Analytics: Should We Fans Be Getting Our Geek On?

The Phoenix Suns are reconfiguring their front office. Not only are people being replaced and added to the reconfiguration, but a new department is also being added: Analytics. The Suns were one of only a few NBA teams to not have a dedicated analytics staff until now. Still, they have been a pretty darn successful franchise when it comes to wins even though a championship still remains elusive on planet ORNG.

This past March, The 2010 MIT Sloan Sports Conference occurred for the fourth year, drawing NBA types (including Steve Kerr) from around the league to discuss, among other things-numbers and their value to NBA franchises. Kevin Arnovitz and Henry Abbott of ESPN covered this event, taking copious notes. There are some very interesting nuggets of information in these articles about behind the scenes workings of NBA front offices, some new measurements being reviewed by statheads/geeks/organizations, and issues in the league ranging from the value of the blocked shot to PEDS, Bias in Officiating, and measuring "Clutchness" in a player.

To draw you all in a bit further, here are some interesting quotes:

Morey (Daryl) makes a great point in an exchange with [Adam] Silver (NBA Deputy Commissioner): "With more and more people better able to predict how good any particular team will be, it's tougher than ever to convince fans of bad teams that their team has a chance. A lot of tickets are sold on "hope and faith" and that can be hard to come by in some cities."

More from Morey:

"...it's hard to know where owners should draw the line on spending." He points out there are tons of things owners could do, as a group, to save money and increase profits, that would be fair, but might not make sense. He says that, for instance, "you don't really need coaches. You could put players out there, and they'd play. As long as every team would agree not to have a coach, it would be fair. Every team would save four million dollars. But you can take cost-cutting to extremes where it makes no sense."

Of course Mark Cuban was there:

"...Later Silver reminded the audience that Mark Cuban once said he'd fire any salespeople who sold on the basis of wins. Wins come and go. They had to sell a fan experience."

There are a ton of archived articles on a variety of items from the conference. You can start here with The Next Generation of Sports Management and hit other topics such as

There is a lot more to explore in these articles, and admittedly, I have not read all of them. Mostly because I was struck with too many questions. So I'm going to dump them on you people and see what you think.

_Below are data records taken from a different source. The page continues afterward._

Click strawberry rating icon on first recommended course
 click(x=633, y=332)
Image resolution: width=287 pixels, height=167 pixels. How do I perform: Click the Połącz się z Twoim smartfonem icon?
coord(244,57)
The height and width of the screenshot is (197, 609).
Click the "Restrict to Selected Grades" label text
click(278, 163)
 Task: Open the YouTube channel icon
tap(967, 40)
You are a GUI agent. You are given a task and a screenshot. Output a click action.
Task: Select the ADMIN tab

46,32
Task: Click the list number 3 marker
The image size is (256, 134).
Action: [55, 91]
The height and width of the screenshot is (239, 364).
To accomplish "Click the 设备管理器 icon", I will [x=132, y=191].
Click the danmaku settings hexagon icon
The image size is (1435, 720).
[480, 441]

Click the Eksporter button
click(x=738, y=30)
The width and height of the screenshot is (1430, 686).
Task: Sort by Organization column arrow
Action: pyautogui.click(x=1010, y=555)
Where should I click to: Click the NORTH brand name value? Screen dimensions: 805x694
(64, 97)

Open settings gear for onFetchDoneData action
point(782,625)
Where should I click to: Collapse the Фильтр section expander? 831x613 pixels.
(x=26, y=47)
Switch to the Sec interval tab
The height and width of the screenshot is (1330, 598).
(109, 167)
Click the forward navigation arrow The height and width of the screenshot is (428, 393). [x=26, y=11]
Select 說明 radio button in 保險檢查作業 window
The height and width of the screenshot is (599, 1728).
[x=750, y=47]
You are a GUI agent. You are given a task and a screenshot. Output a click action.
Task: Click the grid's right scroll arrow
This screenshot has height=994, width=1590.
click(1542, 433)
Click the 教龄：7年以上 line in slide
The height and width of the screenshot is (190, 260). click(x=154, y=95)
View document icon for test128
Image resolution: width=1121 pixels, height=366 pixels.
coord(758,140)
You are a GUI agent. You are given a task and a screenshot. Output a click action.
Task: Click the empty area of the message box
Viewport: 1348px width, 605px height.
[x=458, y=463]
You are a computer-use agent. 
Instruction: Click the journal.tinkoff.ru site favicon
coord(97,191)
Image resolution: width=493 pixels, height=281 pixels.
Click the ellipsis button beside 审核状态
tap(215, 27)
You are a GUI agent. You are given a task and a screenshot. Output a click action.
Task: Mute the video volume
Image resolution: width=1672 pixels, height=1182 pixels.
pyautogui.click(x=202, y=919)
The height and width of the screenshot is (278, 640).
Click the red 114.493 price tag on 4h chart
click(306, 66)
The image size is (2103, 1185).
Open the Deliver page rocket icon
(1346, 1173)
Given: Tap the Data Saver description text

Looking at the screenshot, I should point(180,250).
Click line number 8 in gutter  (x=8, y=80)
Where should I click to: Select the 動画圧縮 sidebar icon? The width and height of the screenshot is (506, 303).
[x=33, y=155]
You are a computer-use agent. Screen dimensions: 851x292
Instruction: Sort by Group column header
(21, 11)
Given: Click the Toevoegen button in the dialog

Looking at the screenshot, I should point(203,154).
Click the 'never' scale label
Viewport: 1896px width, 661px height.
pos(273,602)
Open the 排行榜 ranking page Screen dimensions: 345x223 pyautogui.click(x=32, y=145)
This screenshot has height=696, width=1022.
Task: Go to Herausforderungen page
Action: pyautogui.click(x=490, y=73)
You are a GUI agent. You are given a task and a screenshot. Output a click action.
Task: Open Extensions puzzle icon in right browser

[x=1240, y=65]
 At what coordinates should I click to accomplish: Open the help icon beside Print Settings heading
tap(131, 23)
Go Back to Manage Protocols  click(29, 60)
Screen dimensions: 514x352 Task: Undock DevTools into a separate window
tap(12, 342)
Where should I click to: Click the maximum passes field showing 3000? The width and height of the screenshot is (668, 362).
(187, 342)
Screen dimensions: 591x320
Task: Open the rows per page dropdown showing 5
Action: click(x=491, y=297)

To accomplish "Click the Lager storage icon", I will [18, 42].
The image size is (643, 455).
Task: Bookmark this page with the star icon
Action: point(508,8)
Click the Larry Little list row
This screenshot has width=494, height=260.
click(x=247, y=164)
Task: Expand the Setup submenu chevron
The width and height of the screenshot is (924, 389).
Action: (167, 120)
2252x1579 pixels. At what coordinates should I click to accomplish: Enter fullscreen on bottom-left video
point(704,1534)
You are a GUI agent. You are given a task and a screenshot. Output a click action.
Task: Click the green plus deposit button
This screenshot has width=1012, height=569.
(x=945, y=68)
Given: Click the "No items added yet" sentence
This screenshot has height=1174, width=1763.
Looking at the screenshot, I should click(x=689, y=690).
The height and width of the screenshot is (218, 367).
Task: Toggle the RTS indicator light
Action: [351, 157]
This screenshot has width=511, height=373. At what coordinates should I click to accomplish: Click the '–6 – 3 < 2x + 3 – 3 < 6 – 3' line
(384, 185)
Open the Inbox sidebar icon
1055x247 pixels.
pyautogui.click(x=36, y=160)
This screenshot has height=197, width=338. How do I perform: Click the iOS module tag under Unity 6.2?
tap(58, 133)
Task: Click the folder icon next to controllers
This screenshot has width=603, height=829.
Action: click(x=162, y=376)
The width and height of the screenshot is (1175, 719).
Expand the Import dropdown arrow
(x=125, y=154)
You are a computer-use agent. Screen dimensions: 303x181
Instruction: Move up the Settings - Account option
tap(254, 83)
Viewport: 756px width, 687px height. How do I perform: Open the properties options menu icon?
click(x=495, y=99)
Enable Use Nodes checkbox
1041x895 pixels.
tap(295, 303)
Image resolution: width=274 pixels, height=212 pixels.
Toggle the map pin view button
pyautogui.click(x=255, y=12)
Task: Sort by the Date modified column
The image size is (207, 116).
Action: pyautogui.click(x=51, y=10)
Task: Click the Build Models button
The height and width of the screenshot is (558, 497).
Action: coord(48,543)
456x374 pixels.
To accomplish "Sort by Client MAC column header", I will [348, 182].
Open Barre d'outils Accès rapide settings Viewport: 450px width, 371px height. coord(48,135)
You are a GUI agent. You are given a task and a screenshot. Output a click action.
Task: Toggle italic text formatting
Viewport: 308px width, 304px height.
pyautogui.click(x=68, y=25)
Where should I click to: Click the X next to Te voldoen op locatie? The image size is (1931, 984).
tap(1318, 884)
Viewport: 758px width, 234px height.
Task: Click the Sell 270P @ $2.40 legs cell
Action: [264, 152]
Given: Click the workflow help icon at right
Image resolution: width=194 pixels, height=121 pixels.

Did you have an opinion on analytics before you read these articles? And if so, after reading these articles, has your opinion changed? Should we all start getting our geek on?

It's easy to look at the basic boxscore stats and rattle them off to support your position on whatever point you're trying to make, but the future is going much further. I have dabbled with some of Hollinger's stuff to prove points and analyze players and teams, but I have always felt some doubt as to whether one could tell the whole story by reading numbers. They obviously don't tell the whole story, and should be used in conjunction with what we fans/ coaches/GM's etc. see with our own eyes. We simply cannot turn over everything to numbers and geeks running the numbers as a means to make decisions on acquisitions and trades.

Dean Oliver is one of the analytic field's pioneers, and had this to say to an NBA FO "non-believer" who didn't think analytics could equate to wins for his team.

"...It’s about having good ways to make decisions, to make decisions with input from the numbers, which have an independent opinion. If you can ask the right questions, you can find it’s wonderful to have an independent opinion to complement what you’re doing."

I concur with this sentiment. Numbers can and should be used as a complimentary way to make decisions. There still must be scouts and talent evaluators-when evaluating players we are talking about human beings playing a game, not droids without brains and emotions.

But Oliver says some things I do not buy into to:

"...Just a couple of weeks ago, I looked at teams that have stats people integrated into the decision process. (Boston, Cleveland, Dallas, Denver, Houston, Oklahoma City, Portland and I may have included Orlando -- I’m not certain what they do exactly.) It was seven or eight teams. They had won 60% of their games, and that’s counting Houston, which has only won half their games because they’re missing Yao Ming and Tracy McGrady wasn’t playing...The teams that don’t have quants won 40-some percent. And it was pretty linear … they more or less they had someone integrated into their decision making, the more or less they were at the extremes of winning and losing."

Here Oliver seems to be justifying his existence. As an example, our Phoenix Suns have had very successful seasons without a formal "stat department." It's not to say the franchise never looked at Oliver-type numbers, but Oliver and many proponents of analytics seem to believe that there is a direct correlation between NBA success and teams that have analytic departments within their organizations.

Abbot and Arnovitz have compiled an excellent summary of the MIT conference-some of these articles are more interesting than others, but certainly worth the read.

So I put it to all what's your take on analytics?